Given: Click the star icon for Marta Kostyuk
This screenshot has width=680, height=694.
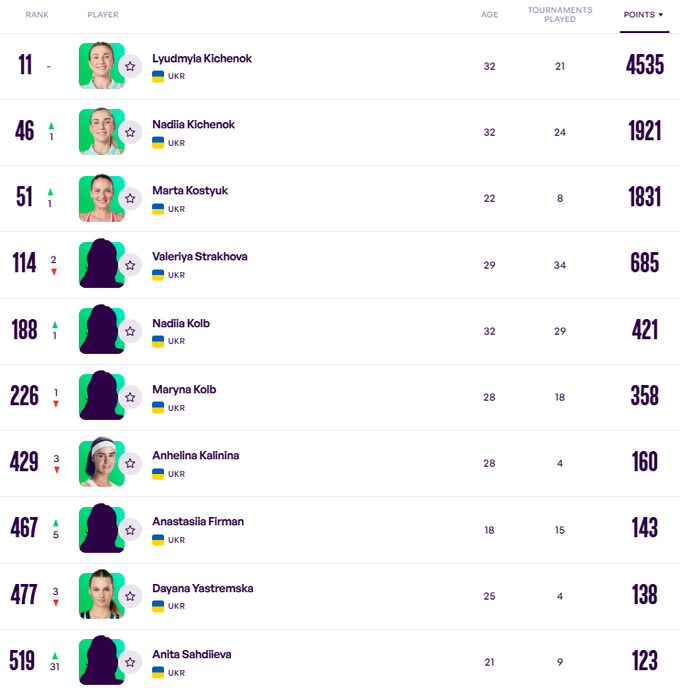Looking at the screenshot, I should pyautogui.click(x=130, y=199).
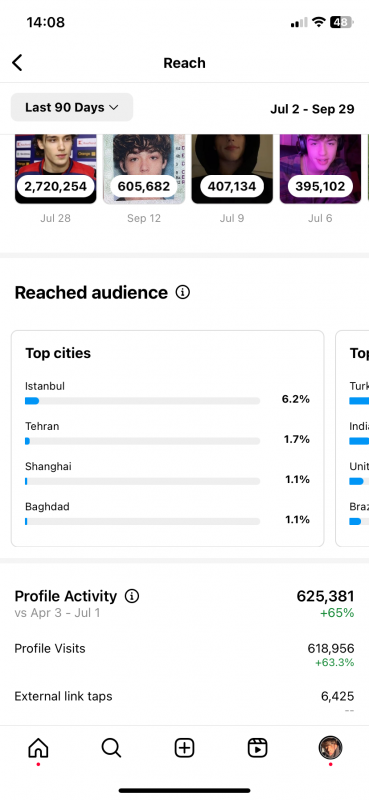369x800 pixels.
Task: Open the Sep 12 post with 605,682 reach
Action: 144,169
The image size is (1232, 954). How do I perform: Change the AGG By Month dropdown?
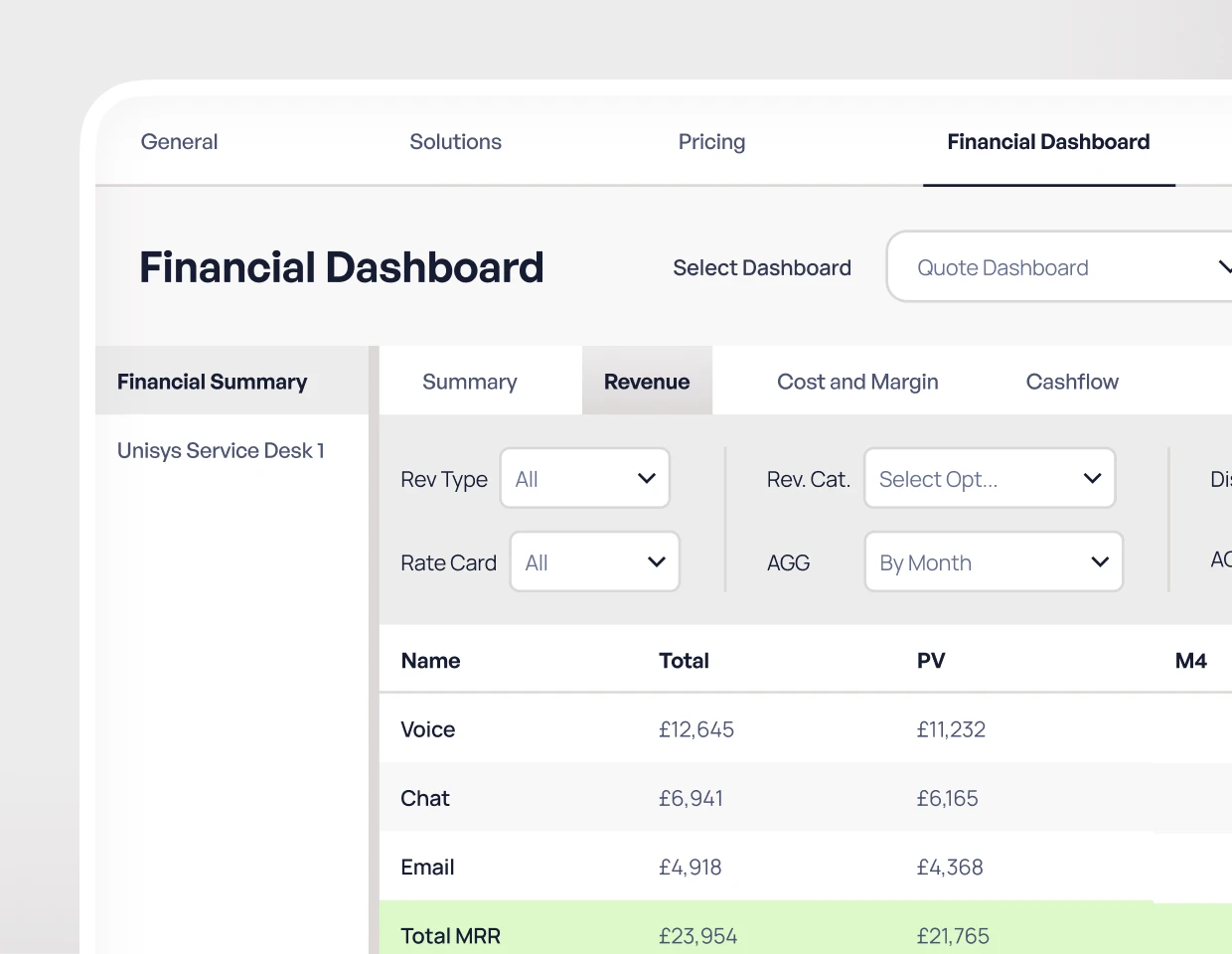point(994,562)
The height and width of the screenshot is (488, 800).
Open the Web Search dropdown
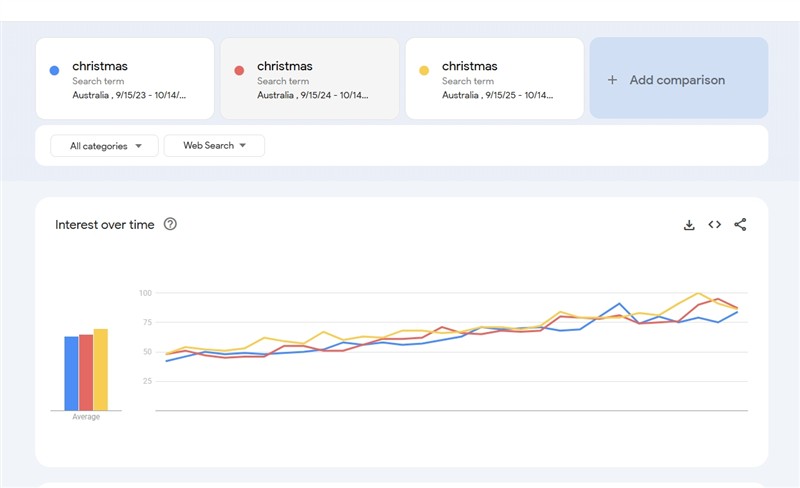pos(214,146)
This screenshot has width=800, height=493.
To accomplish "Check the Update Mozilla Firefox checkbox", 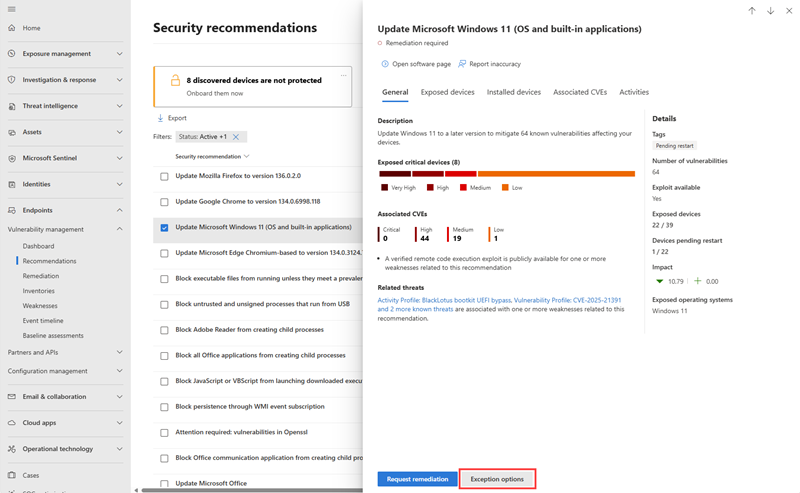I will click(x=165, y=176).
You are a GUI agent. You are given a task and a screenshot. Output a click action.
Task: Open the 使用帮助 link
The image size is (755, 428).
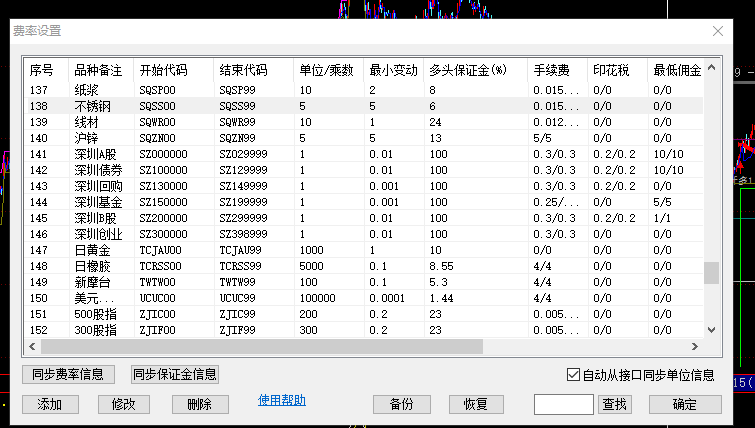[282, 401]
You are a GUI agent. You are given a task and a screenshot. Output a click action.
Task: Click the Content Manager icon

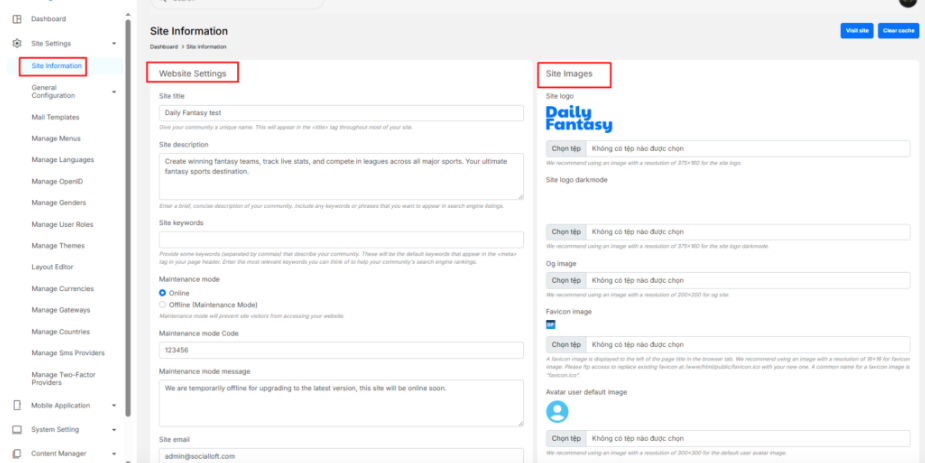[17, 454]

· · ·

Exercise => In the material above, retype exactly the lines that run from the one containing "The image size is (755, 428)." through the last line, and keep out the pictures.

Result below =>
The image size is (755, 428).
[282, 401]
You are a GUI agent. You are given a task and a screenshot. Output a click action.
Task: Click the Content Manager icon

[17, 454]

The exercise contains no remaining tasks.